Coughs and Colds, Sneeze and Wheeze in Children

When it comes to the number of respiratory infections in our community – this year is a big one. Due to the covid-19 pandemic over the last 2 years, we have had limited exposure to influenza and other respiratory viruses. This reduced exposure means reduced immunity, especially for younger children, resulting in a large number of respiratory infections this winter.

As a parent it can be stressful having a sick child but fortunately most cases can be managed at home with fluids, rest and pain relief. On some occasions, however, your child may need to seek medical advice, especially if symptoms are not improving or getting worse.

Acute Respiratory infections (ARI’s) is the term given to infections of the upper and lower respiratory tract such as throat, sinuses, middle ear, airways and lungs.  They are the most common cause of illness in children under 5, who average three to six episodes of ARI’s every year. Some unlucky children in their first year of day care can get up to 10 ARI’s. The majority come from a viral cause such as rhinovirus , respiratory syncytial virus (RSV), parainfluenza and influenza virus, adenovirus, and coronavirus infections. Symptoms can include cough, sneezing, blocked or runny nose, sore throat, and fever. Other symptoms included fatigue, muscles aches and pains, headache, nausea, vomiting, diarrhoea, and difficulty breathing, tight chest or wheezing.

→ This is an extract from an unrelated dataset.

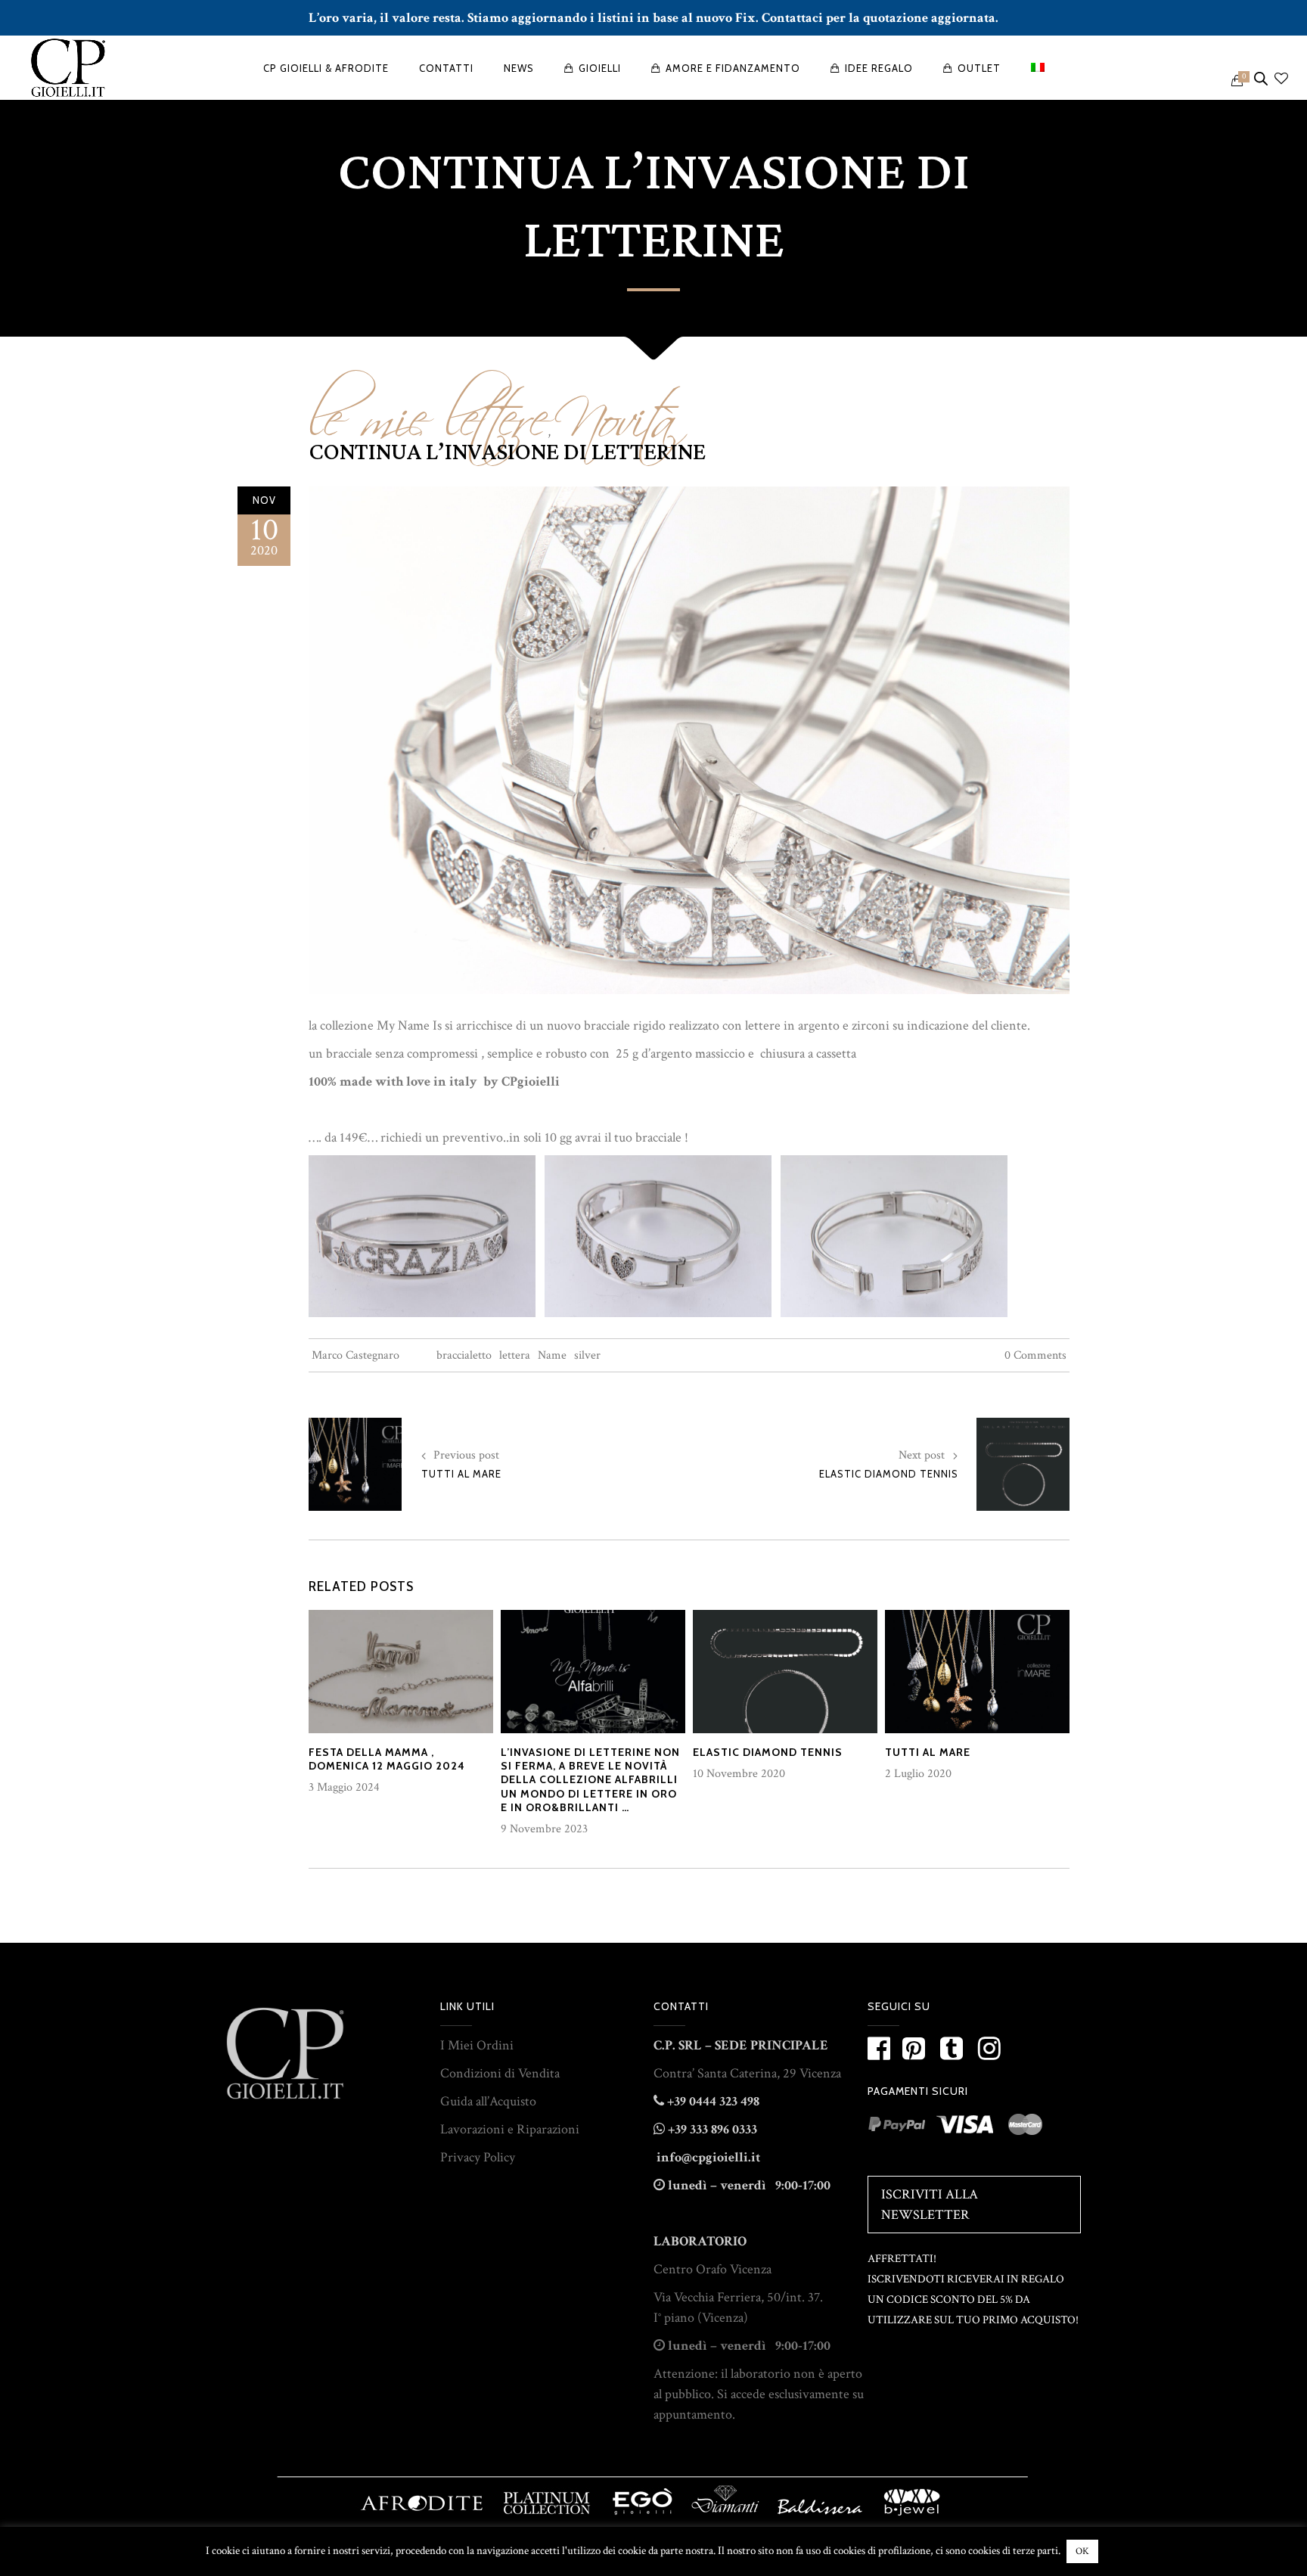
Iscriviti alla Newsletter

Most cases of ARI’s get better within 1 – 2 weeks by treating your child’s symptoms at home. But how do you know when to seek medical advice, speak with or see your GP or attend the emergency department? The Sydney Children’s hospital recommends:

  • Severely unwell children – Call triple zero (000) if you child requires urgent medical attention, with symptoms such as difficulty breathing and drowsiness.
  • Mild symptoms – such as a cough, runny nose, slight fever and sore throat.
    • Have a Covid test – Rapid antigen test (RAT) or PCR
    • Keep your child comfortable at home with paracetamol or ibuprofen, plenty of fluids and rest
    • Most ARI’s are caused by a virus which clears up by itself and do not require antibiotics. Antibiotics are only used to treat bacterial infections.
    • Symptoms may last 1 -2 weeks, but sometimes it can take 2 – 3 weeks for other symptoms to settle such as cough
  • If concerned your child is not getting better or has prolonged fevers.
    • Contact your GP. Always phone your GP first before visiting the medical practice if you have respiratory symptoms. They can conduct a telehealth appointment or may arrange to see you. Most practices prefer you to have done a Covid-19 test before attending the practice. Your GP can examine your child – check their ears, throat and listen to their chest to check if additional medical treatment is required
    • If you cannot contact your GP or do not have a GP, call Health Direct 24/7 on 1800 022 222 for expert advice from a nurse over the phone
  • If you are still worried about your child and they are having difficulty breathing, are drowsy, passing less urine and not taking in fluids, then go to the Emergency Department or call Triple Zero 000. The emergency department are seeing high volumes of patients at present so waiting times may be longer, with the sickest patients being seen first.

There are many ways to prevent you or your child’s risk of acute respiratory infections. These include:

  • Influenza vaccines are available for all children over the age of 6 months. It can reduce your child’s risk of infection and severe illness due to the flu. We also recommend all adults receive the influenza vaccine also to help reduce the spread.
  • Covid-19 vaccination for children over the age of 5 and adults.
  • Ensure other recommended childhood vaccinations are up to date.
  • Practice social distancing
  • Regular hand washing
  • Avoid touching surfaces, shaking hands, sharing toys.
  • Limit contact with other people with respiratory infections.

To avoid passing respiratory infections to others, you should;

  • Stay at home and avoid contact with other people until you or your child’s respiratory symptoms have improved and fevers have resolved for more than 24 hours. However, if you have tested positive for covid-19, self-isolation is required for 7 days.
  • Limit contact with other persons in your household – wear a facemask (not for children under 2 years) , cough or sneeze into elbow or tissue, regular hand washing, wash surfaces, and social distancing. This can prove to be difficult with young children and babies!
  • Basically, common sense and good hygiene will help prevent passing of viruses.

We hope you and your family get through this winter without too many acute respiratory infections and the above information will help guide you.  Make sure you are armed with all the recommended vaccinations, practice good hygiene and rest at home if you or your child have any symptoms. If you have any concerns please contact your friendly health professional.